Statistical rigor, or why 100 prompts tells you almost nothing
A benchmark of 100 prompts with binary scoring carries a 95% Wilson confidence interval of roughly ±10%, which means a system that refuses 95% of harmful requests cannot be distinguished from one that refuses 93% or 97%. That two-to-four-point gap is operationally enormous — it is the difference between one harmful completion per twenty and one per thirty — and the benchmark is blind to it. Safety benchmarks therefore need thousands of items, not hundreds, and multi-dimensional scoring (harm severity on a 1–5 scale) extracts more signal per item than a single bit. Inter-rater reliability has to be reported alongside the headline number, because if two annotators disagree 30% of the time, the benchmark is measuring annotator disagreement rather than model safety, and no amount of items will fix that.

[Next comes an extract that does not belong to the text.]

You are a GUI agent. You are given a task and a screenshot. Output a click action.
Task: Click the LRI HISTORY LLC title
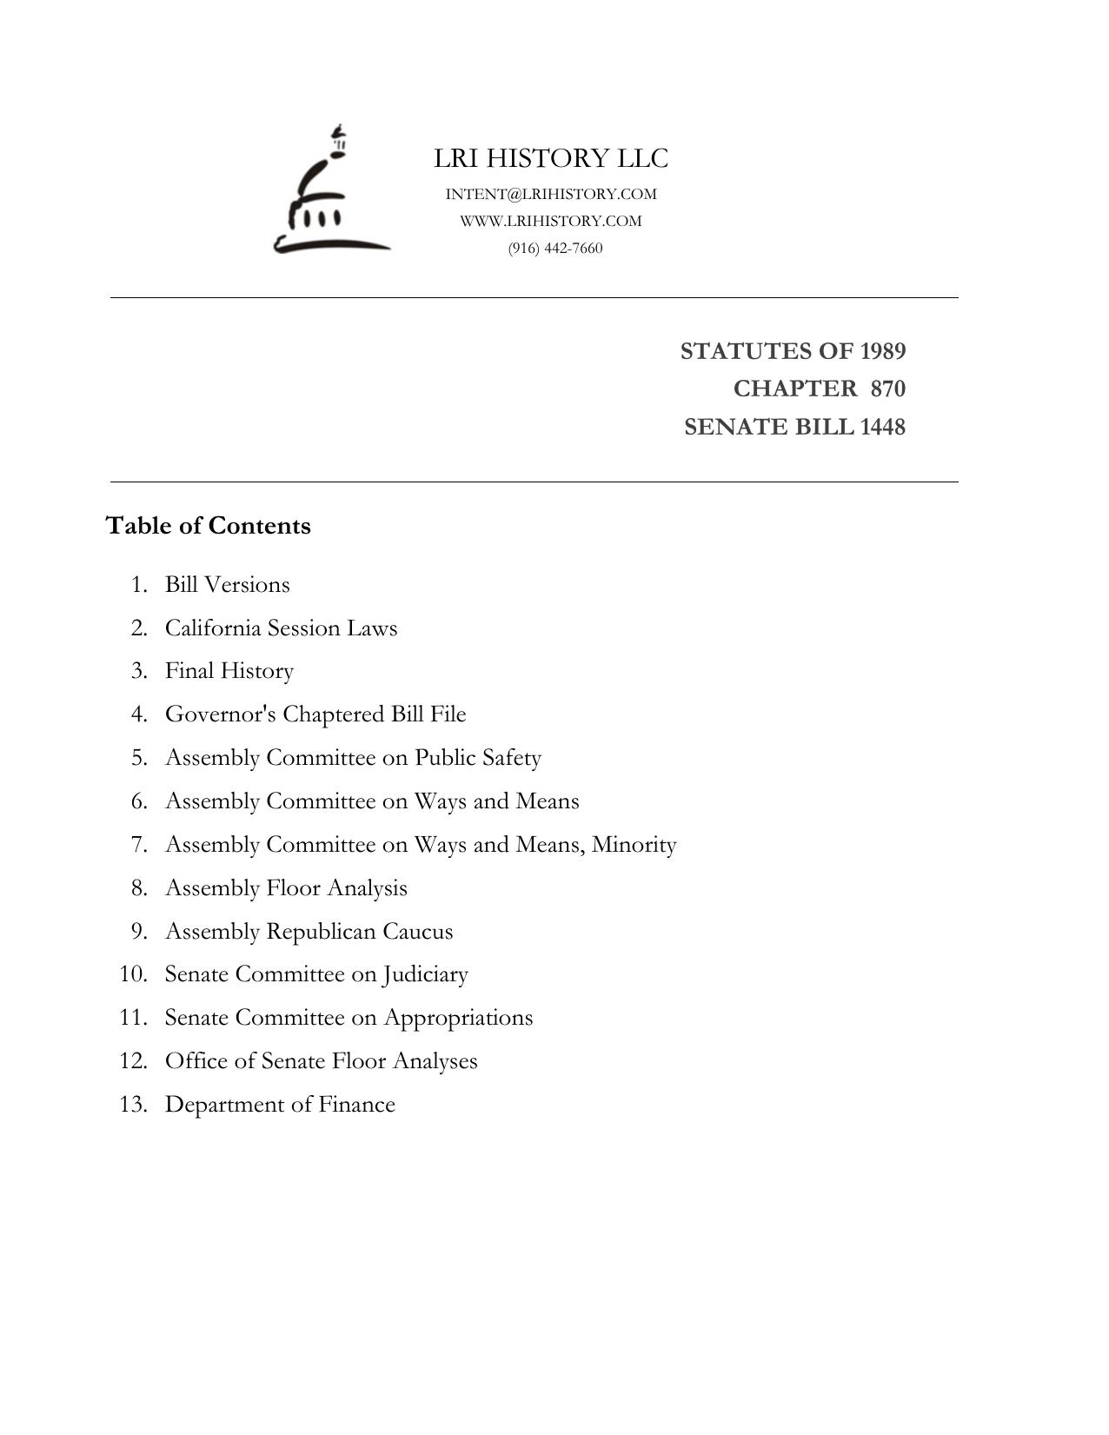coord(551,158)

The Goodhart problem you cannot design away
Any safety benchmark that drives model selection will be optimized against, and the optimization is often invisible. The moment a benchmark is published and used to choose between models, reward models trained on human "is this safe?" feedback start learning to predict the benchmark's labels rather than the underlying property the labels were meant to track. The benchmark becomes a target, and as a target it stops being a measurement. The only durable countermeasures are structural: hold-out test sets that are never released publicly, panels of benchmarks rotated over time so no single one stays a stable target, and adversarial items injected into the benchmark itself to catch models that have learned to recognize and game it. None of these make the problem go away — they buy time before the next round of optimization catches up.